Pero esta es mi fe, es la fe que confirmé en la confirmación a los 25 años. Yo vivo feliz siendo católica. Sin embargo, las experiencias espirituales que he vivido en estos dos años me llevan a afirmar con convicción que todas las religiones conducen a Dios, porque Dios vive en nuestro corazón; sólo él puede juzgarnos, si queremos llamarlo de alguna manera. Yo vivo feliz desde que sé que Dios está más cerca de mis pies, de mis manos, de mis ojos… De mi corazón, sólo basta cerrar los ojos, poner mi mano en el corazón y sentir mis latidos, allí vive Dios. Hoy fue con un pedido especial para San Martín de Porres, un pedido y una promesa. Martín sabe que mi corazón busca una respuesta, y sabe que Dios siempre quiere lo mejor para mí. Por eso le pedí el favor a Martín para que sea lo mejor para mí. Amo estar cada tercer domingo de noviembre cerca de esas calles, de esa portería que camino mi amigo Martín llevando curación, consuelo, compasión en una Lima llena de frustraciones, marginaciones y desigualdad. Hoy renuevo mi fe en un santo que supo ser hermano solidario desde su humilde condición de clérigo dominico. Y sé que Dios le ha dado la gracia de seguir ayudando a sus hermanos después de su partida física de la tierra.

Autora: V.C.Y.

* * *

El guardián de los bocadillos de Dios

Celebramos a un Santo que no fue sacerdote, ni fundador, ni padre de muchos hijos, ni hombre de riquezas materiales…con grandeza de espíritu lo abandono todo por Dios (locura esta para los ojos de nuestro mundo, por cierto). Celebramos, recordamos, a un hombre que simplemente fue “El Guardián de los bocadillos de Dios”, un hombre que fue por encima de todo hermano de sus hermanos y del que no quería serlo también…San Martín es el guardián de los bocadillos de Dios, de los dones de Dios. Dios llenó su corazón de compasión, por eso sabía ver la necesidad; de generosidad, por eso su cesta siempre estaba llena; de paz, alegría, fortaleza y esperanza, por eso podía curar a los enfermos; de sabiduría sabiendo así dar a cada hombre su lugar, según Dios; de ciencia y de consejo, guiando a los hombres por el camino del bien; de piedad, haciendo de Jesús su Amigo, su Amor, su Principio y Fundamento.

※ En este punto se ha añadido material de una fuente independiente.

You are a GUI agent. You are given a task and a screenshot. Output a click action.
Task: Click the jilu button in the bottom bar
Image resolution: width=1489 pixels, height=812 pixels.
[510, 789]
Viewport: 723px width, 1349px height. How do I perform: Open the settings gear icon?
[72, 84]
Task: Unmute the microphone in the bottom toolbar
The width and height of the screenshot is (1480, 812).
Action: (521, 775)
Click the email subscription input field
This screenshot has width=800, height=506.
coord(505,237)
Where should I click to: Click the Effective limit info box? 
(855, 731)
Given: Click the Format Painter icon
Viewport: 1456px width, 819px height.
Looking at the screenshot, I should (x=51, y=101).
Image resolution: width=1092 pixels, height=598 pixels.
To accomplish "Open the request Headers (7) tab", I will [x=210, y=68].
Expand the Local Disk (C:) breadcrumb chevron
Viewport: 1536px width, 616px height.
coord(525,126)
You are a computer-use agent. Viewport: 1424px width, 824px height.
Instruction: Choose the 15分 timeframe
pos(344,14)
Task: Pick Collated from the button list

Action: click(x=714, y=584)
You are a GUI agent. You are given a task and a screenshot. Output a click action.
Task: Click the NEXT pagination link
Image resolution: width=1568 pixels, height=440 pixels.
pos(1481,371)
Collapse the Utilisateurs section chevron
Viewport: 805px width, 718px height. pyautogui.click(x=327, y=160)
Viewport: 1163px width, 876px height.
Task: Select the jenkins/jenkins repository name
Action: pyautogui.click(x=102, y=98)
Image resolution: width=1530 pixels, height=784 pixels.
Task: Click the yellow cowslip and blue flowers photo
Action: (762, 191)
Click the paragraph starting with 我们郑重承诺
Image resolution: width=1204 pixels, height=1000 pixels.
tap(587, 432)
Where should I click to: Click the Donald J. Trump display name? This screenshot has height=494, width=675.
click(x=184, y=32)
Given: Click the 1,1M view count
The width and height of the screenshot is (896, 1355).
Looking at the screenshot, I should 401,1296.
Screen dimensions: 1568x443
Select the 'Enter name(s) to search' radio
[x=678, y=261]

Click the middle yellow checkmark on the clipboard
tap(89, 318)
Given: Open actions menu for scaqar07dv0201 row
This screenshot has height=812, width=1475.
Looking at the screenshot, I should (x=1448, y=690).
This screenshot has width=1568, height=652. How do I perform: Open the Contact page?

Es verdad que no todos hemos recibido esta sobreabundancia (o tal vez sí) pero todos estamos llamados en los más íntimo de nuestro ser a ser amigos de Dios y esperanza para los hombres o lo que es lo mismo “el Guardián de los bocadillos de Dios”. Dios llega a los hermanos a través nuestro y es algo que nos debe de servir de acicate, de fortaleza y de ilusión para seguir adelante en el camino de la fe y en el camino de la Caridad.